- Origin: United States
- Occupations: Engineer, producer, composer
- Instruments: Piano, oboe, sitar
- Labels: Blue Coast Records
- Website: cookiemarenco.com

= Cookie Marenco =

American recording engineer & producer

Cookie Marenco is an American audio engineer, record producer, and composer. She is the founder of OTR Studios and Blue Coast Records and has engineered or produced five Grammy-nominated records and has several gold records. She served as sound engineer on an Academy Award-winning documentary. Marenco, along with French engineer Jean Claude Reynaud, developed Extended Sound Environment (E.S.E.), a proprietary recording technique.

==Career==
=== Engineering and producing ===
Marenco's artist credits include Max Roach, Bryan "Brain" Mantia, Kenny Aronoff, Steve Smith, Brady Blade, Tony Furtado, Tony Trischka, Dirk Powell, Rob Ickes, Charlie Haden, Tony Levin, Steve Rodby, Buckethead, Ralph Towner, Paul McCandless, Ernie Watts, Glen Moore, Mary Chapin Carpenter, John Jennings, Pat DiNizio, Kristin Hersch, Brad Mehldau, Matt Rollings, Kevin Kern, Art Lande, Clara Ponty, Chanticleer, Ladysmith Black Mambazo, Mark Isham and Michael Tolcher.

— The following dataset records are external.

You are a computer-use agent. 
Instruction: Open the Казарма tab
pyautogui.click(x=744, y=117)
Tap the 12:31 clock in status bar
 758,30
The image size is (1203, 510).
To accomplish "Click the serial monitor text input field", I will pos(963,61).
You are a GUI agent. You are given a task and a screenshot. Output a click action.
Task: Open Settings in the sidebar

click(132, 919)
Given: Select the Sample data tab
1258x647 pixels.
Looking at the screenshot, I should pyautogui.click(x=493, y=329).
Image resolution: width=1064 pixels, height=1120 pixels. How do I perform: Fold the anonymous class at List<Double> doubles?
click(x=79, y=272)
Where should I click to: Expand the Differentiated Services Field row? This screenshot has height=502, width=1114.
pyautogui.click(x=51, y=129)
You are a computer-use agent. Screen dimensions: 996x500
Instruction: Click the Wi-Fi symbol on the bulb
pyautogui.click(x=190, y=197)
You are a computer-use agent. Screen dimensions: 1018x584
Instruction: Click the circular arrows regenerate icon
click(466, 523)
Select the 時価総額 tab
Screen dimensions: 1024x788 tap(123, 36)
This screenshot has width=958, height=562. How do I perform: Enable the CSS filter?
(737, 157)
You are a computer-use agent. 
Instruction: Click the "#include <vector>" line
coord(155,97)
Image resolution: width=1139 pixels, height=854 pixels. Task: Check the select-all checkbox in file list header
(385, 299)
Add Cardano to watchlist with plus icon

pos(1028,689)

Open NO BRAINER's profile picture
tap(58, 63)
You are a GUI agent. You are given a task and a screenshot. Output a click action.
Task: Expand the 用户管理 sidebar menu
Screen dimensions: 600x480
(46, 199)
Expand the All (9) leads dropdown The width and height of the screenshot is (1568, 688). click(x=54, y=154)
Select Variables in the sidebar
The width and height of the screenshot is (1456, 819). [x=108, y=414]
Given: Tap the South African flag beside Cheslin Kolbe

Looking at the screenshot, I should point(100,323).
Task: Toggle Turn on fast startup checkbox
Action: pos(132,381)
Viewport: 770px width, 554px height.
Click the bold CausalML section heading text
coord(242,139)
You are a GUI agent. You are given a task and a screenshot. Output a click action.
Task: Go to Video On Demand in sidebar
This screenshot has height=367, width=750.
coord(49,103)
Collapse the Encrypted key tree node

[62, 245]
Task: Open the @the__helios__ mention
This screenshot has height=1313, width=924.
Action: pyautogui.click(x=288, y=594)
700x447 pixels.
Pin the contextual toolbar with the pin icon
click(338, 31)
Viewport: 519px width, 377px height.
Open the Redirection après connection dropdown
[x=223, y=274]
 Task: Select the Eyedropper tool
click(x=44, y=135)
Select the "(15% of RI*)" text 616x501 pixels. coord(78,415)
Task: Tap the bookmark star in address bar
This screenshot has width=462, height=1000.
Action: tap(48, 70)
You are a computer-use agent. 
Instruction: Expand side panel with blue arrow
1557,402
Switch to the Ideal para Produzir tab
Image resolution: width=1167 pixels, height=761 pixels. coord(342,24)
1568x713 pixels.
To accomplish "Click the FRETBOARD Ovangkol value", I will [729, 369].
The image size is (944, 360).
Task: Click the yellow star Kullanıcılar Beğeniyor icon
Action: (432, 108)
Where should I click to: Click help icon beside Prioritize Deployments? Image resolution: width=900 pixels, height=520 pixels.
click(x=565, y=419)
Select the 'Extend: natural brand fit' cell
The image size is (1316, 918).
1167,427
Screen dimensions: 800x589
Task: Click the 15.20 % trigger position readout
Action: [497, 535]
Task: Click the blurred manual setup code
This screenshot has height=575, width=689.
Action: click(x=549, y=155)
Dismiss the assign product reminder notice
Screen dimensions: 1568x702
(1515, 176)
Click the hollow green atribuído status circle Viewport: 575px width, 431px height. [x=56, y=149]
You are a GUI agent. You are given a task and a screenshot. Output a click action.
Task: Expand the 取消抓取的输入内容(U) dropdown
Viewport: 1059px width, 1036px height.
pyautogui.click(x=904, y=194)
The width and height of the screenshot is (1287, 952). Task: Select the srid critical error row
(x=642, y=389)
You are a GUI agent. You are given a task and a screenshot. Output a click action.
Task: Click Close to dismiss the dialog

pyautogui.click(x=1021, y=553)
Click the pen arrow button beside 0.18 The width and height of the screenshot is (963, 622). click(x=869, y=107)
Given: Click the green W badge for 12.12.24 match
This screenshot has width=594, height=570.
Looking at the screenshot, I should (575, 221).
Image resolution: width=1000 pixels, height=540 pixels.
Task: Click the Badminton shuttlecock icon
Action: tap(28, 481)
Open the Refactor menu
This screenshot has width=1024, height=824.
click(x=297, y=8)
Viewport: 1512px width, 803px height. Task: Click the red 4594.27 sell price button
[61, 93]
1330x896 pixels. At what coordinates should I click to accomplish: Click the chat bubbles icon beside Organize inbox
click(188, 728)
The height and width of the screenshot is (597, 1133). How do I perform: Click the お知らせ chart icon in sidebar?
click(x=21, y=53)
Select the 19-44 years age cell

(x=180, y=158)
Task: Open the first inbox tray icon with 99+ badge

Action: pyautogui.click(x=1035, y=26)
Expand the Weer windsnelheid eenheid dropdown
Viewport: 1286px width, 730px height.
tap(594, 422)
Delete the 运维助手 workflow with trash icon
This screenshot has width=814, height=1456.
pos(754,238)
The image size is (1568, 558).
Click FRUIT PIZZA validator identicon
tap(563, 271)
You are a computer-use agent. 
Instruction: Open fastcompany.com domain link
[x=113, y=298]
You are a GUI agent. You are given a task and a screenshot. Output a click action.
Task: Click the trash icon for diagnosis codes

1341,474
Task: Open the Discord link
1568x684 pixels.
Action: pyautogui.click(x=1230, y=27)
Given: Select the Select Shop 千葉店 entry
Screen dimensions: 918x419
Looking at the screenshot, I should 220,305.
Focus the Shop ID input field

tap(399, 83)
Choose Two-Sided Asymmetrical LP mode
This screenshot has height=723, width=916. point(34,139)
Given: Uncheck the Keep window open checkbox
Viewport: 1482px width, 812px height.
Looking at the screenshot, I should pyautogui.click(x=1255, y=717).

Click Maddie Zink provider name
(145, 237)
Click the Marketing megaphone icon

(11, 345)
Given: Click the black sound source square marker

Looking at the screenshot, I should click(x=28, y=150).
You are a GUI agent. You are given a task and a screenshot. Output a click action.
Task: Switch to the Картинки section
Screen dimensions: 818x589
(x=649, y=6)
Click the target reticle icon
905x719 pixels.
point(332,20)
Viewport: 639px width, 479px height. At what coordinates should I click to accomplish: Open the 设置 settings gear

Her production and engineering skills can be found on projects for Monterey Jazz Festival, Telluride Bluegrass Festival, Marinfest, Midem, Hard Rock Cafe, Windham Hill Records, Verve, Rounder Records, Om Records, Sony, and Warner Bros.

===Blue Coast Records===

Marenco and French engineer Jean Claude Reynaud founded Blue Coast Records in 2007. The label is known for using the Direct Stream Digital hi-resolution format, using the labels’ proprietary recording technique Extended Sound Environment (E.S.E.). Artists include Kai Eckhardt, Tony Furtado, Rob Ickes, and others. The label is closely associated with OTR Studios, a recording studio founded by Marenco located on the San Francisco Peninsula.